Theory Bows to Messy Reality
International relations orthodoxy holds that when one state in a system rises, others will at least try to balance against it, spending up on defense (“internal balancing”) or courting allies (“external balancing”). Rarely, a state might “bandwagon” with the rising power, on the principle of “if you can’t beat them, join them.” As a final alternative, some states might theoretically hedge their bets through equidistance.
Asia’s Quest for Balance tests the theories against the messy realities of actual behavior of small states and middle powers across the Indo-pacific. The chapter-length summaries by country experts are lucid, useful snapshots of a strategic landscape that seems to defy the theoretical choice of balancing, bandwagoning or hedging. Most countries instead try to combine the three approaches in a pragmatic spirit.
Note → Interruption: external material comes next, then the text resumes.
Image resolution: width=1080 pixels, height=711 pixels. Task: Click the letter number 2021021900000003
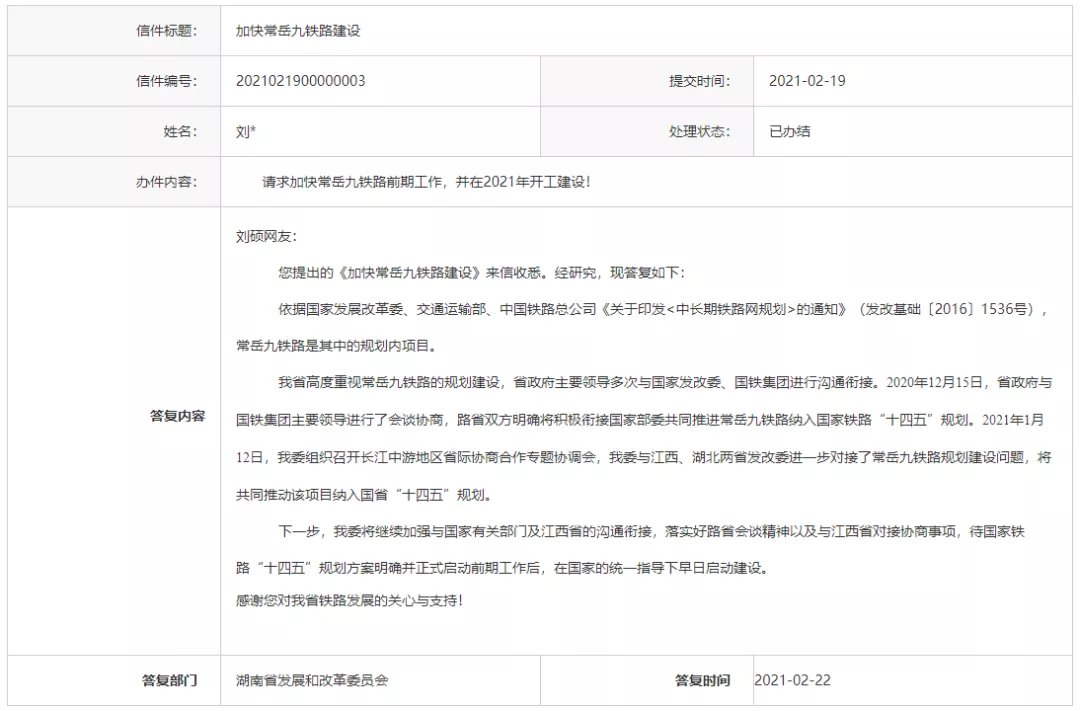point(301,81)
The volume as a whole does provide evidence, however, for increasing alarm over China’s rise, at a time of weakening confidence in America’s role as a guardian of stability. That trend manifests as rising defense spending as well as “external balancing” — most interestingly, the emergence of more security linkages among Asia-pacific countries. But no one in the region has abandoned “engagement” — staying closely connected to the rising power of China. In some cases (Jakarta and Manila, for example), there appear to be gaps between the foreign-policy establishment’s counsel of proactive balancing, versus political leaders’ contentment with engagement. Another gap, though, may be opening between “hard balancers” led by Australia, Japan and India, and the “soft balancing” approach of most ASEAN countries.